**ASSIGNMENT**
Nothing but the lines from the one that contains "Select the 查关系" through the end of the data should be reproduced, and each must match exactly.
*** Opening EXCERPTED RECORDS ***
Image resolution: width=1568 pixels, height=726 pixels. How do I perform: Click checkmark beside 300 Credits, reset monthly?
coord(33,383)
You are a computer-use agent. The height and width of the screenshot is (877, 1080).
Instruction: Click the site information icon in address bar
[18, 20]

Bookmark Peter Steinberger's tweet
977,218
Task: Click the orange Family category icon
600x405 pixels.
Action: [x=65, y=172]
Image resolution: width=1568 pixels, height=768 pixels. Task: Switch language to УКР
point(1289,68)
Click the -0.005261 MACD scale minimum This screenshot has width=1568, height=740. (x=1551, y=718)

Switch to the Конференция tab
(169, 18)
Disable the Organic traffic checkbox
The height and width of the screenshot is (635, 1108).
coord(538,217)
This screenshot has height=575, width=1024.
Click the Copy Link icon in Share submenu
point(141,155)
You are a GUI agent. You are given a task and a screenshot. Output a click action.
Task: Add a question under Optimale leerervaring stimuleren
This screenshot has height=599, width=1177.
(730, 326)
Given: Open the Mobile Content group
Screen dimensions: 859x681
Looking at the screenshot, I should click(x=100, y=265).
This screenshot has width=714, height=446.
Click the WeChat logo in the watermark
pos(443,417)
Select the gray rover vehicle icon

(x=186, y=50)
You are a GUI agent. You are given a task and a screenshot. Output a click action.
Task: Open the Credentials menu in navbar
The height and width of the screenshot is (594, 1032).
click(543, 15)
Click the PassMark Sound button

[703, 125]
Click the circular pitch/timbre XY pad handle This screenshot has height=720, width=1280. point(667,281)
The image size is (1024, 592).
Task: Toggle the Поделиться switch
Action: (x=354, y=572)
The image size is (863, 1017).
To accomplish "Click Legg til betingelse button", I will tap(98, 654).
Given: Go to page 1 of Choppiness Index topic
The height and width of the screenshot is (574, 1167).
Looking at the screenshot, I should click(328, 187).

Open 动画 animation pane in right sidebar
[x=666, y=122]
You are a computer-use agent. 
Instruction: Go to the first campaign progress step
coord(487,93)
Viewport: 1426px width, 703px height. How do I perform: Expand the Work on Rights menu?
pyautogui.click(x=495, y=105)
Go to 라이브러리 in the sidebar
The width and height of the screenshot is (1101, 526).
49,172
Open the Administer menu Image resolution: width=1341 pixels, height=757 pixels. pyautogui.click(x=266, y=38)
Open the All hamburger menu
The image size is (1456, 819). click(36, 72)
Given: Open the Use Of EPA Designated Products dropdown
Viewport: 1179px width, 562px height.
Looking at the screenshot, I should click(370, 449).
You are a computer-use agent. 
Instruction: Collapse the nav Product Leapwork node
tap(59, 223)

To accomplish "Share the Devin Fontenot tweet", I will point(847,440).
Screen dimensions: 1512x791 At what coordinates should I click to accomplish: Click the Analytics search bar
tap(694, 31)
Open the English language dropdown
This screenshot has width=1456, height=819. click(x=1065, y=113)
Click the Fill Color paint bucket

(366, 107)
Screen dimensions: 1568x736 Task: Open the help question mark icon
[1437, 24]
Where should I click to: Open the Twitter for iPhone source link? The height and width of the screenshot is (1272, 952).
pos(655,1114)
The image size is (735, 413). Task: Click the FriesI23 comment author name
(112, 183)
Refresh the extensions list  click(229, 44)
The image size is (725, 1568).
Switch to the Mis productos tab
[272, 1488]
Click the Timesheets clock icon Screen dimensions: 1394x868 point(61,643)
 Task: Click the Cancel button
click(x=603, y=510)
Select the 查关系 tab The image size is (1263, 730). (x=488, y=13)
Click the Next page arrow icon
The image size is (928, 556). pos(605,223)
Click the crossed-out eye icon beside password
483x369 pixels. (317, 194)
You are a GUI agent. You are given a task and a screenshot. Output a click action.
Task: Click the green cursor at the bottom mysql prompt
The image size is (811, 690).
*** Closing EXCERPTED RECORDS ***
**FINISHED EXERCISE**
Select the 查关系 tab The image size is (1263, 730). (x=488, y=13)
Click the Next page arrow icon
The image size is (928, 556). pos(605,223)
Click the crossed-out eye icon beside password
483x369 pixels. (317, 194)
You are a GUI agent. You are given a task and a screenshot. Output a click action.
Task: Click the green cursor at the bottom mysql prompt
The image size is (811, 690).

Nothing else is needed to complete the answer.